EXERCISE BRIEF =>
Below are records that should be duplicated exactly, with no image retained.

RECORD SET =>
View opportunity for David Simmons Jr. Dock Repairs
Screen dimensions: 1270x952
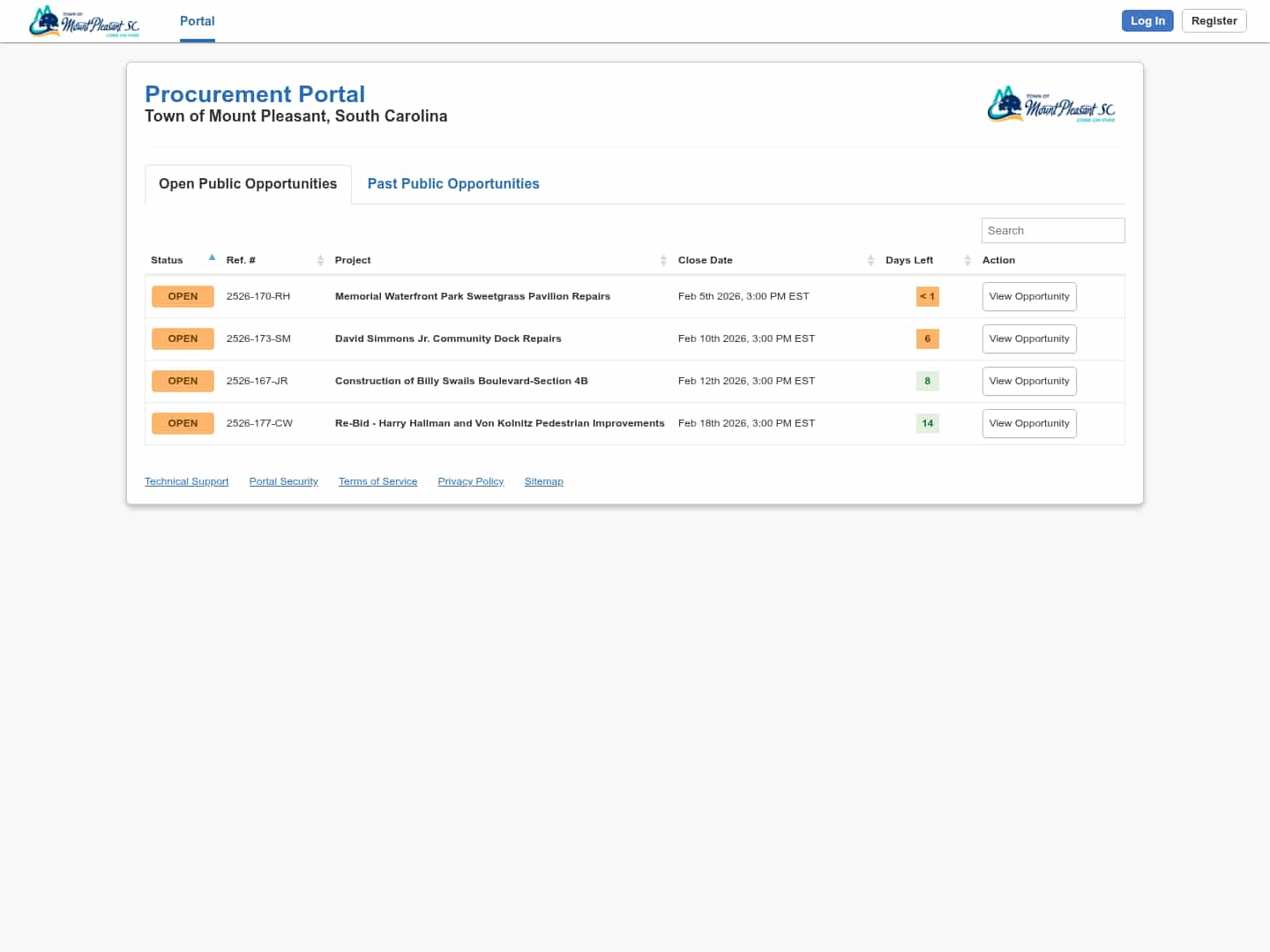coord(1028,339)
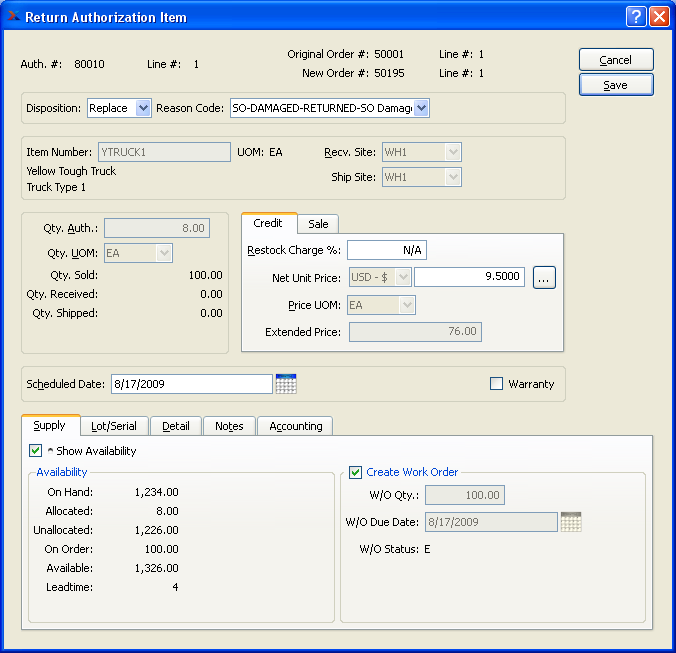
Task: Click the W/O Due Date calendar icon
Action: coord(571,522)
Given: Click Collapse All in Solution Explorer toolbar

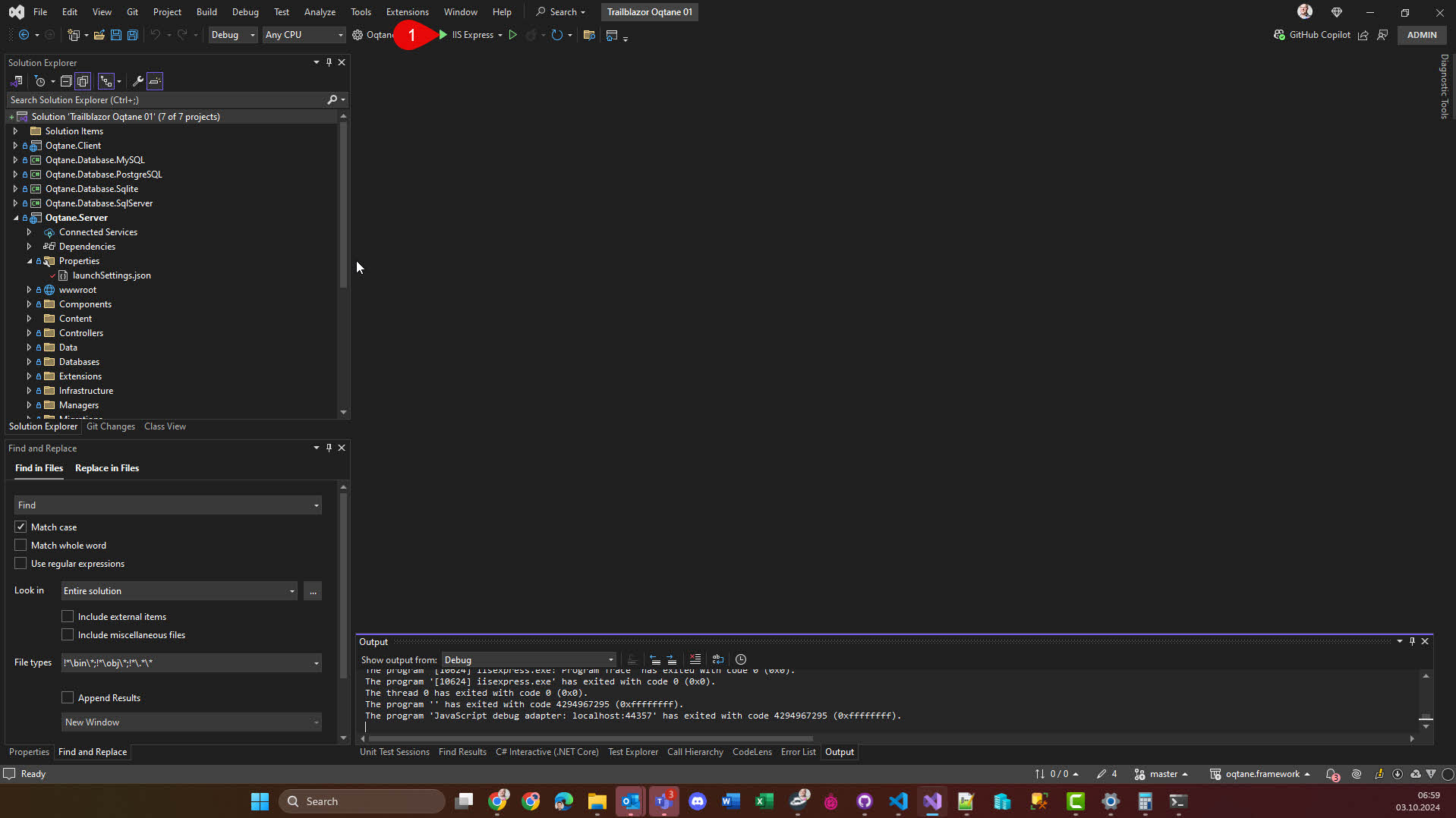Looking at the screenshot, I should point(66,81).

SOLUTION BELOW =>
View opportunity for David Simmons Jr. Dock Repairs
Screen dimensions: 1270x952
coord(1028,339)
Task: Click the W/O Due Date calendar icon
Action: coord(571,522)
Given: Click Collapse All in Solution Explorer toolbar

Looking at the screenshot, I should point(66,81).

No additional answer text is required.